Around that time, the mediator and conflict resolution specialist, Gabrielle Rifkind, was working with Scilla Elworthy, founding director of the Oxford Research Group, on approaches to conflict resolution. Rifkind, who now runs the conflict resolution organisation, Oxford Process, liked the term ‘liddism’ and decided to run occasional “liddite conversations” at her London home, bringing together academics, activists and media people to discuss this and related themes.

In the first of these, held a couple of months before 9/11, Scilla and I presented an analysis of world security trends from the ‘Losing Control’ perspective to an interested, if somewhat sceptical, group that included the founding editor-in-chief of openDemocracy, Anthony Barnett, who was then engaged in setting up the publication.

openDemocracy started publishing at the beginning of September 2001, and immediately attracted attention. When 9/11 happened, Barnett got in touch with me and suggested I write an article about the attacks and what might happen next. I did so, then followed it up the week after with another, and yet another a week later, and so on until the thousandth today.

The columns have concentrated mainly on the security dimension and the overall causes of war, not least because of openDemocracy’s remarkable range of writers, who have so many different global perspectives. The columns have also covered climate breakdown and the impact of socio-economic marginalisation, with the underlying thinking being that the dominant causes of global insecurity in the early decades of the 21st century would be the widening socio-economic divide, global marginalisation and environmental limits to growth.

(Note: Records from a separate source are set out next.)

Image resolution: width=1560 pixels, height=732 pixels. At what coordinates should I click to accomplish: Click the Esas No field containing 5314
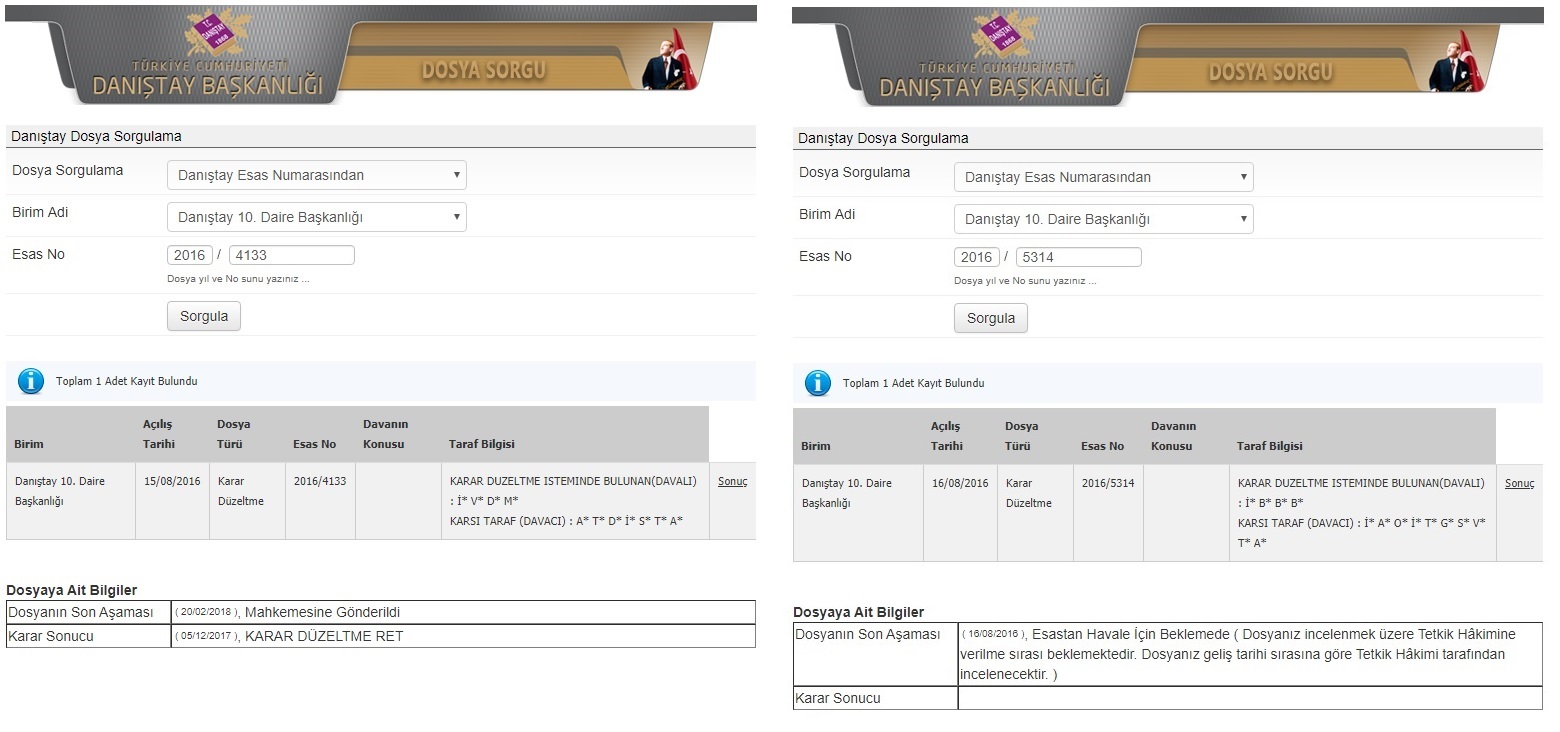click(1078, 257)
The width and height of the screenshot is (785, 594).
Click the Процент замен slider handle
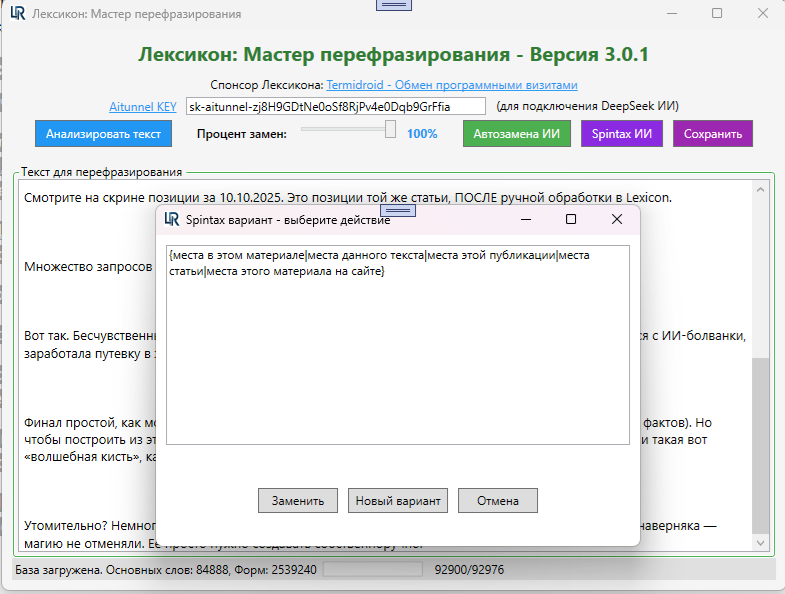(390, 129)
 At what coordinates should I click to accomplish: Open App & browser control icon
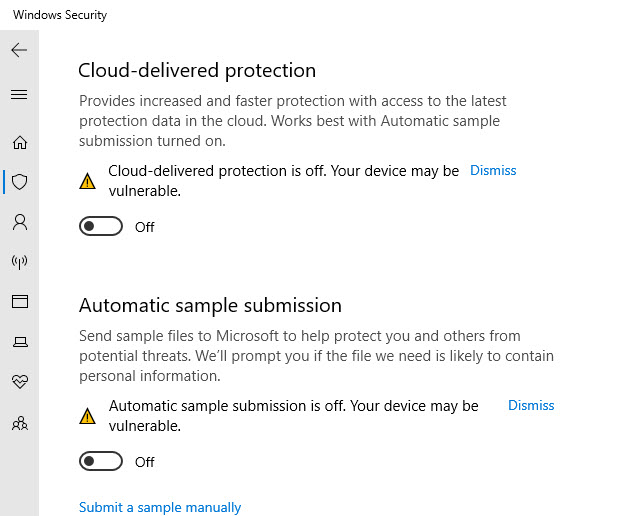[x=19, y=302]

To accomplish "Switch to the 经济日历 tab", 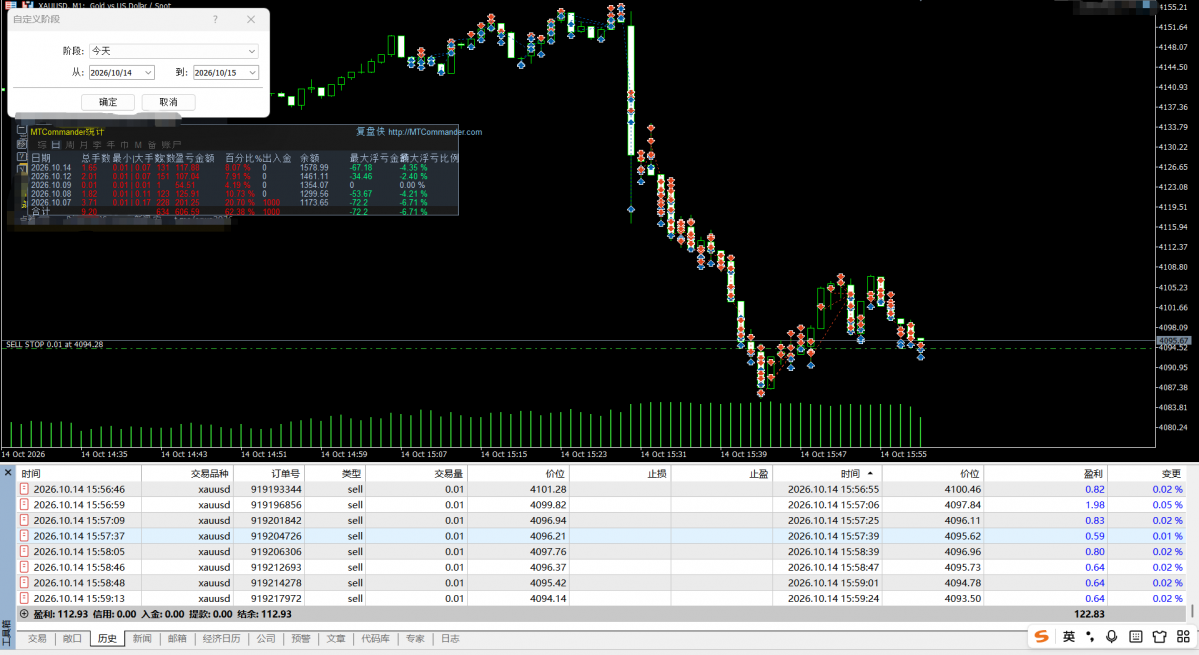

Of all the columns, three stick in my mind the most. That very first one, ‘Afghanistan: the problem with military action’, went against most conventional thinking after 9/11 by arguing strongly against going to war with al-Qaida and the Taliban, warning of an interminable conflict. That seemed to get it wrong at the time, as the Bush administration terminated the Taliban regime in Kabul and dispersed al-Qaida across South Asia and beyond in a matter of weeks.